Editor’s note: This is the third in a series of three guest opinion columns by Jim Mann in recognition of September as National Food Safety Month.
The more we learn about norovirus, the clearer the choices are in changing current behaviors. Foodservice operators know a lot about norovirus, especially in how to cope with an outbreak. What they are ignoring are the impacts of breakthroughs in the science of norovirus, DNA identification and in norovirus prevention technologies.
The first disregarded breakthrough is in the preventive measure of hand-washing, the number one norovirus intervention. Electronic systems are now commercially available and affordable. These innovations automatically track standards, paperlessly log actual hand-washes and motivate new, sustainable behaviors.
Whole genome sequencing (WGS) headlines the ignored advancements in microbiology and their impact on risk. Its addition to the Center for Disease Control and Prevention’s PulseNet laboratories is already translating into more precise outbreak sourcing. It is feeding a legal system that uses accurate DNA connections between the sickened and the source to file more lawsuits and ramp up awards and threats of executive jail time.
Norovirus thrives, survives, evolves
Norovirus is highly contagious. It is a determined survivor, living on inanimate surfaces for weeks, invisibly waiting for transportation to its next host, usually via a human hand. It commonly follows a fecal-hand-oral path of transmission.

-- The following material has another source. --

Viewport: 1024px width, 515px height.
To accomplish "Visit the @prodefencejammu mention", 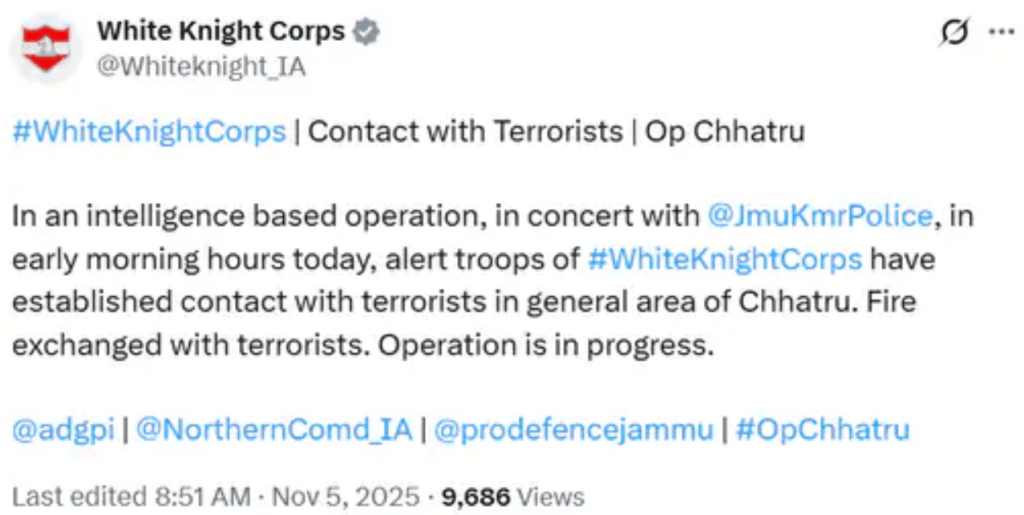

It is a prolific virus, second only to the common cold. It sickens and kills the young and the old around the world.
Freezing doesn’t kill norovirus, nor do many common disinfectants. Norovirus from projectile vomiting and toilet flushing can be aerosolized. It hangs in the air, waiting to be and ingested, and is blown onto surfaces.
New strains rapidly evolve. These characteristics have enabled noroviruses to become the leading cause of endemic diarrheal disease across all age groups, the leading cause of foodborne disease, and the cause of half of all gastroenteritis outbreaks worldwide, according to the CDC’s Aron J. Hall, DVM, MSPH at the Division of Viral Diseases and National Center for Immunization and Respiratory Diseases.
A vaccine is not available.
Workplace exclusion policies for sick employees alone are not effective. A significant percentage of norovirus carriers exhibit no symptoms, leaving hand-washing as the primary intervention.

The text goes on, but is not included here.